While launching an instance with a 10Gb for the first time, I'm seeing these kind of errors from the api, compute, scheduler, network and volume services:
2011-09-01 07:24:05,947 ERROR nova [-] model server went away
(nova): TRACE: Traceback (most recent call last):
(nova): TRACE: File "/usr/lib/python2.7/site-packages/nova/service.py", line 268, in report_state
(nova): TRACE: service_ref = db.service_get(ctxt, self.service_id)
(nova): TRACE: File "/usr/lib/python2.7/site-packages/nova/db/api.py", line 83, in service_get
(nova): TRACE: return IMPL.service_get(context, service_id)

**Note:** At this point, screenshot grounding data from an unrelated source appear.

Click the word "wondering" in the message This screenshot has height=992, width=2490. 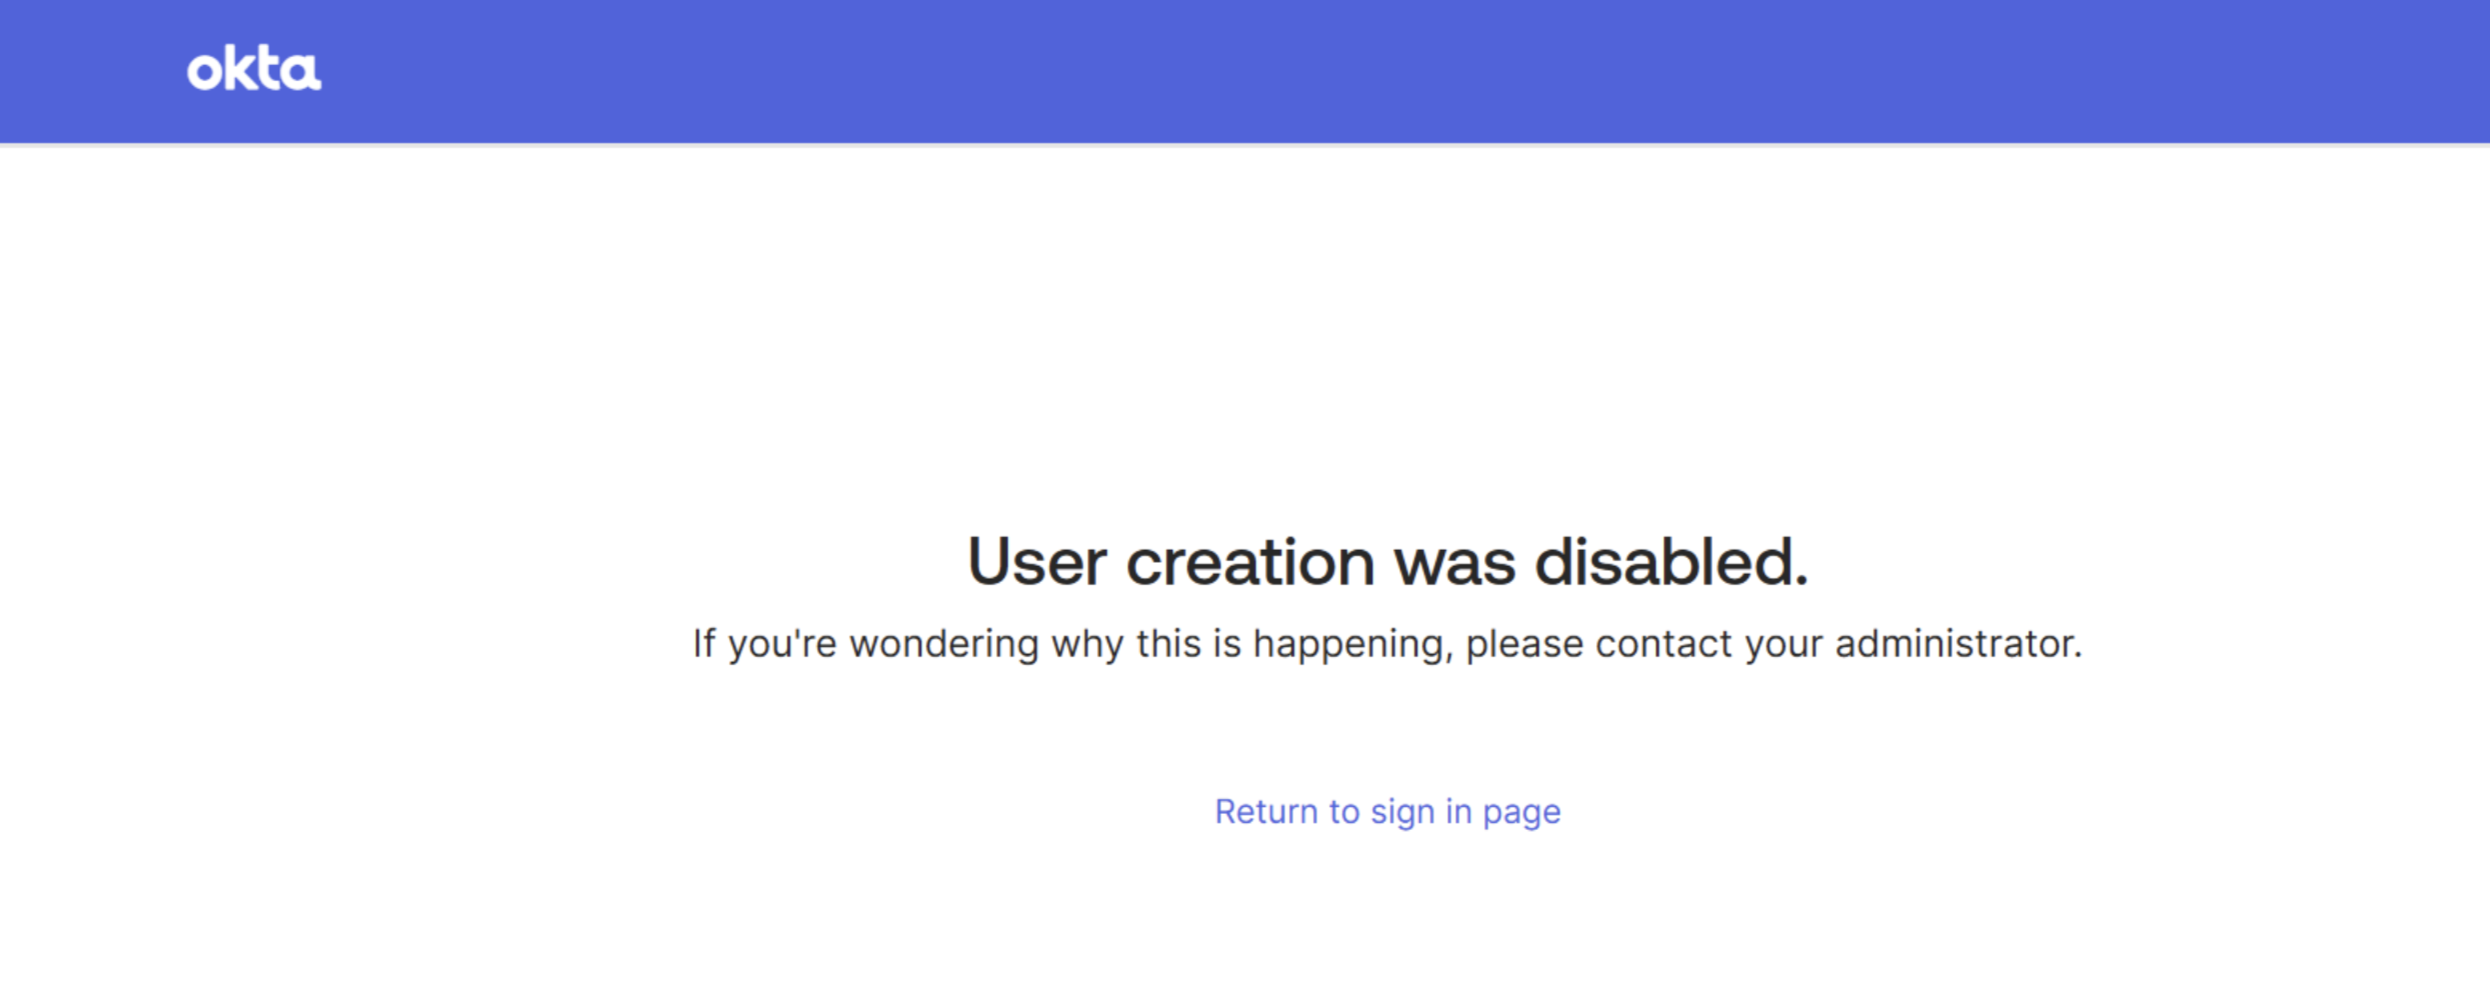pyautogui.click(x=944, y=643)
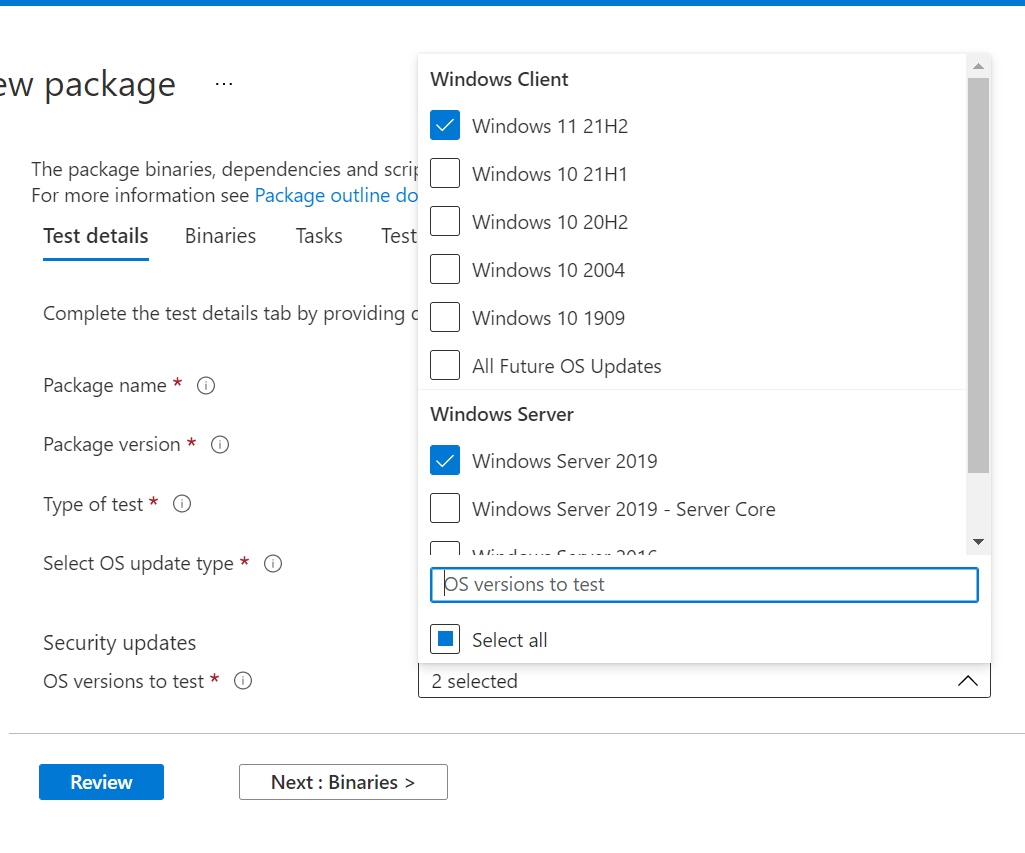Uncheck the Windows 11 21H2 checkbox
Viewport: 1025px width, 853px height.
tap(445, 126)
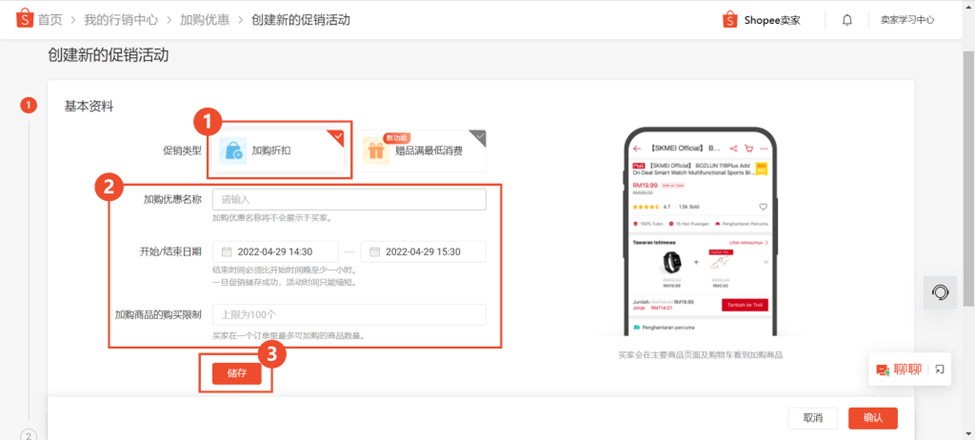Open 卖家学习中心 link
The width and height of the screenshot is (975, 440).
click(x=907, y=20)
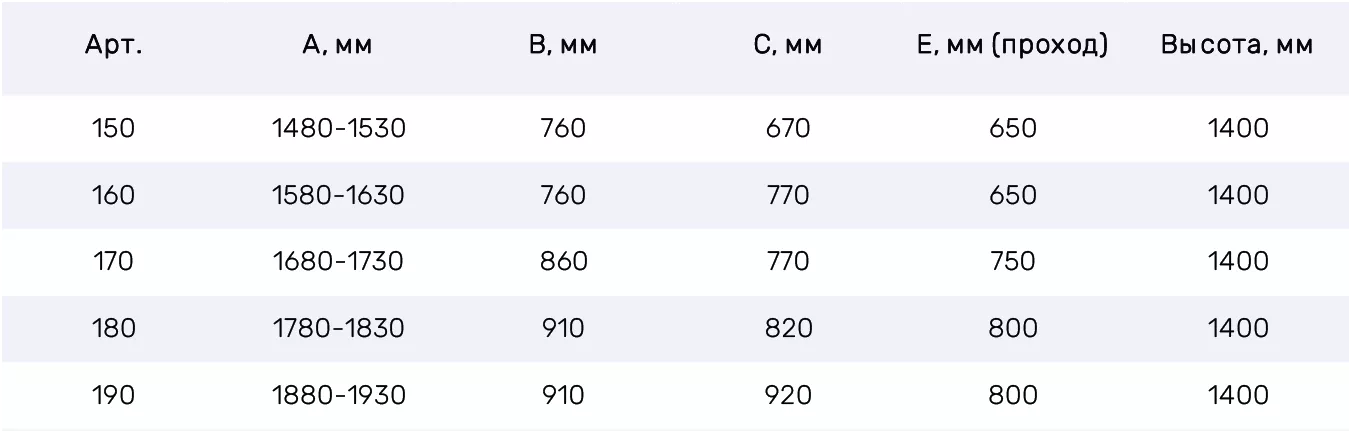Click article number 170 cell

pos(113,262)
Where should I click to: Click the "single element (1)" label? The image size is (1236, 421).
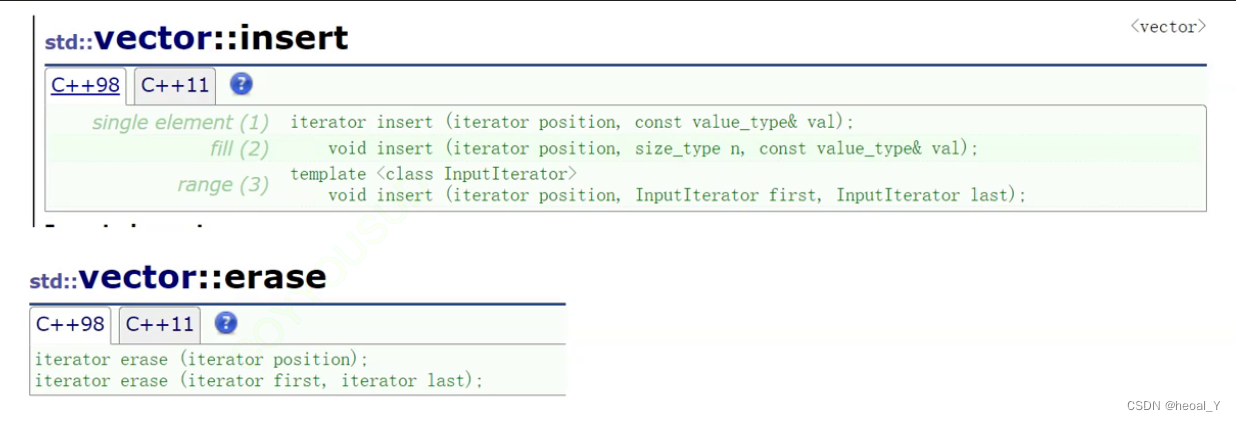pos(181,123)
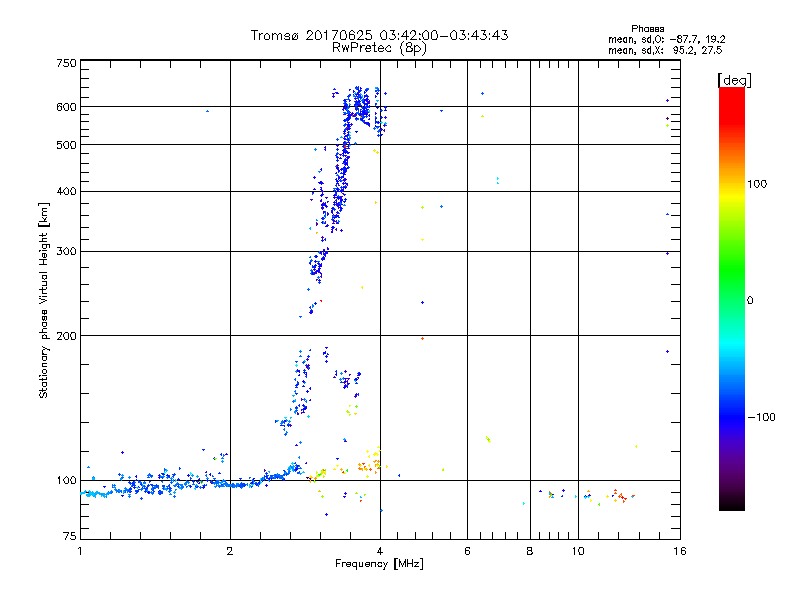Viewport: 800px width, 600px height.
Task: Click the 200 height axis tick label
Action: [66, 336]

(nova): TRACE: File "/usr/lib/python2.7/site-packages/nova/db/sqlalchemy/api.py", line 99, in wrapper
(nova): TRACE: return f(*args, **kwargs)
(nova): TRACE: File "/usr/lib/python2.7/site-packages/nova/db/sqlalchemy/api.py", line 159, in service_get
(nova): TRACE: filter_by(deleted=can_read_deleted(context)).\
(nova): TRACE: File "/usr/lib64/python2.7/site-packages/sqlalchemy/orm/query.py", line 1770, in first
(nova): TRACE: ret = list(self[0:1])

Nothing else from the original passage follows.